Ranolazine, originally introduced as an antianginal agent for the treatment of chronic stable angina, is now being recognized as an antiarrhythmic agent as well. It has been included in the class Id of the Modernized Classification of Cardiac Antiarrhythmic Drugs . Class Id is by virtue of its inhibition of late Na+ current (INaL).
It has been included among the drugs for treatment of ventricular arrhythmias in the 2017 AHA/ACC/HRS Guideline for Management of Patients With Ventricular Arrhythmias and the Prevention of Sudden Cardiac Death . Ranolazine reduces early after depolarization (EAD) induced triggered activity.
Ranolazine has a half life of 7 hours.

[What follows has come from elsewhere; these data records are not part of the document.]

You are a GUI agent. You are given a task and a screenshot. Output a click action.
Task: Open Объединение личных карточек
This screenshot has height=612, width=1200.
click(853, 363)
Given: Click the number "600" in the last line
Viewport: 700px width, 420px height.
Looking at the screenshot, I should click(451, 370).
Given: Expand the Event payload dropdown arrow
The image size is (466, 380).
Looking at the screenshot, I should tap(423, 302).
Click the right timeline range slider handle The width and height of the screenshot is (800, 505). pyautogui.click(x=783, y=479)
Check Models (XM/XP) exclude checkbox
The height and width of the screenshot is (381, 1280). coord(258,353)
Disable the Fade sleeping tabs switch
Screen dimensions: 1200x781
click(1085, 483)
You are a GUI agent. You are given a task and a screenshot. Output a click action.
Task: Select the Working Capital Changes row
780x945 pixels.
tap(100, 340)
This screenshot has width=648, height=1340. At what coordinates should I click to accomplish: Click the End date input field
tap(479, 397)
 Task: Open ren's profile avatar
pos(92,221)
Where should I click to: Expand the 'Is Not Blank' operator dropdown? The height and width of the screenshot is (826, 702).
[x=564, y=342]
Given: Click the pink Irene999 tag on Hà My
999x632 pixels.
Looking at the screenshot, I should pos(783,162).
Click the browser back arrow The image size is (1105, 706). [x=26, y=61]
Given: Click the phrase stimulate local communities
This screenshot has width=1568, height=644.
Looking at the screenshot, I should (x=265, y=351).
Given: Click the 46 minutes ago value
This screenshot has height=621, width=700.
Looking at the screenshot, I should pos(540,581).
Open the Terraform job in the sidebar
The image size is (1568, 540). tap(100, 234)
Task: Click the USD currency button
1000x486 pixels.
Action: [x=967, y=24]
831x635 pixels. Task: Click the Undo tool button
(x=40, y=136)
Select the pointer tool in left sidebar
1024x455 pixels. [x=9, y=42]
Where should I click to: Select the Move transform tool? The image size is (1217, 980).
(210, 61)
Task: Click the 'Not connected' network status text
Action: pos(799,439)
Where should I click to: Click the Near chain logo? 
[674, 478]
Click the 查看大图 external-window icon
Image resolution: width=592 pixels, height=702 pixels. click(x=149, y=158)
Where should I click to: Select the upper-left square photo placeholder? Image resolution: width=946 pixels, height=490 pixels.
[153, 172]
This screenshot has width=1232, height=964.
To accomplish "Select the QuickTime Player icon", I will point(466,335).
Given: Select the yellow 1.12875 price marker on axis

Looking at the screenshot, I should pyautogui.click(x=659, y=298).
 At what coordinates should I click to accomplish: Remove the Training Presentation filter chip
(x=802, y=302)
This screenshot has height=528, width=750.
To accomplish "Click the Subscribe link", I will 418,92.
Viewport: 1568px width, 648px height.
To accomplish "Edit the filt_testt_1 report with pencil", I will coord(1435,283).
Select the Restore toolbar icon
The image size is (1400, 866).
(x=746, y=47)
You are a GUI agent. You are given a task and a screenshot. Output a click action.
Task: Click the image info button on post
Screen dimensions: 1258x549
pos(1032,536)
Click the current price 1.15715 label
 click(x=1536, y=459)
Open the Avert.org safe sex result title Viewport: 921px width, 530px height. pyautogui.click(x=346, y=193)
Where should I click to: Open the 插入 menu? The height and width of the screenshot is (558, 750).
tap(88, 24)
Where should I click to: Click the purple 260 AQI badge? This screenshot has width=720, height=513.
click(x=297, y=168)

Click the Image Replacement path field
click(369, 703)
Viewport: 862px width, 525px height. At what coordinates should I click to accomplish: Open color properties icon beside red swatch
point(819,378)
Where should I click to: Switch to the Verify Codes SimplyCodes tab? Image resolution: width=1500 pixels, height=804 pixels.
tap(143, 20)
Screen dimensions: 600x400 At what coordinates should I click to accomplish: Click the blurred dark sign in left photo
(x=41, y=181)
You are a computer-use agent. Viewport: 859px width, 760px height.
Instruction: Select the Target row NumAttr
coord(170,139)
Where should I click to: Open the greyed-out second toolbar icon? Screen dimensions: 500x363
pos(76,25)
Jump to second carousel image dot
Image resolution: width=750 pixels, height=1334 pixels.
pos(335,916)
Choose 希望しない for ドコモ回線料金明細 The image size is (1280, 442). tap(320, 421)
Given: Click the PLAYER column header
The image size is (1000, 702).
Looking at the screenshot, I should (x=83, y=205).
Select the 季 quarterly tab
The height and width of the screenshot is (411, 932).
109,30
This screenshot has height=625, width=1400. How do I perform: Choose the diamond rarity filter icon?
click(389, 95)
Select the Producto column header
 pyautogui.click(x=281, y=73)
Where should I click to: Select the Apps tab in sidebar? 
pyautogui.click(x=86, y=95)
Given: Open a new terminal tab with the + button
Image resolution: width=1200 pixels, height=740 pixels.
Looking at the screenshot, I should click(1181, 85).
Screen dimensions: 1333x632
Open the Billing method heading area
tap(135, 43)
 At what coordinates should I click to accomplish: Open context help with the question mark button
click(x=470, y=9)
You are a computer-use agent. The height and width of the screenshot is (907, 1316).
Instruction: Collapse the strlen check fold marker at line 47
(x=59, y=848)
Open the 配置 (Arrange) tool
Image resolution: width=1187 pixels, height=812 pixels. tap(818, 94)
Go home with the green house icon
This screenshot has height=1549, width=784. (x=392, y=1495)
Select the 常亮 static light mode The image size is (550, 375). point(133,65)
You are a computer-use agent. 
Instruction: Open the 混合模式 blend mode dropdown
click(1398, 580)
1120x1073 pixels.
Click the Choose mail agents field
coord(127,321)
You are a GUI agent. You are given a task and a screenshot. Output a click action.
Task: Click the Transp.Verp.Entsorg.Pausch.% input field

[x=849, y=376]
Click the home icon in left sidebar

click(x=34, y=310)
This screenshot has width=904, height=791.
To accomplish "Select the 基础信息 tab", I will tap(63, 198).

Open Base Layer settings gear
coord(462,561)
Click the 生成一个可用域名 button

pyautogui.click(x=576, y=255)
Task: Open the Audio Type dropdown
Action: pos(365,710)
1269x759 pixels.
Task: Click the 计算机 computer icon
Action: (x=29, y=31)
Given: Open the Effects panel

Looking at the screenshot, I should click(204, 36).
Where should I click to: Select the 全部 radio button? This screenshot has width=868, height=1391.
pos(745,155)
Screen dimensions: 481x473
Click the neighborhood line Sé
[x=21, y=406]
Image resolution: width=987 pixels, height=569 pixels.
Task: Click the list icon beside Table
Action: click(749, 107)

The extended release preparation of ranolazine can be used in a twice daily schedule. Though ranolazine can slightly prolong the QTc, the chance of inducing torsades des pointes is very low . The only case report with probable association  had other confounding factors including treatment with fluoxetine, amiodarone and diuretics causing hypokalemia and hypomagnesemia which are well known to cause torsade de pointes.
Ming Lei, Lin Wu, Derek A Terrar, Christopher L-H Huang. Modernized Classification of Cardiac Antiarrhythmic Drugs. Circulation. 2018 Oct 23;138(17):1879-1896.
Sana M Al-Khatib, William G Stevenson, Michael J Ackerman, William J Bryant, David J Callans, Anne B Curtis, Barbara J Deal, Timm Dickfeld, Michael E Field, Gregg C Fonarow, Anne M Gillis, Christopher B Granger, Stephen C Hammill, Mark A Hlatky, José A Joglar, G Neal Kay, Daniel D Matlock, Robert J Myerburg, Richard L Page. 2017 AHA/ACC/HRS Guideline for Management of Patients With Ventricular Arrhythmias and the Prevention of Sudden Cardiac Death: A Report of the American College of Cardiology/American Heart Association Task Force on Clinical Practice Guidelines and the Heart Rhythm Society. J Am Coll Cardiol. 2018 Oct 2;72(14):e91-e220.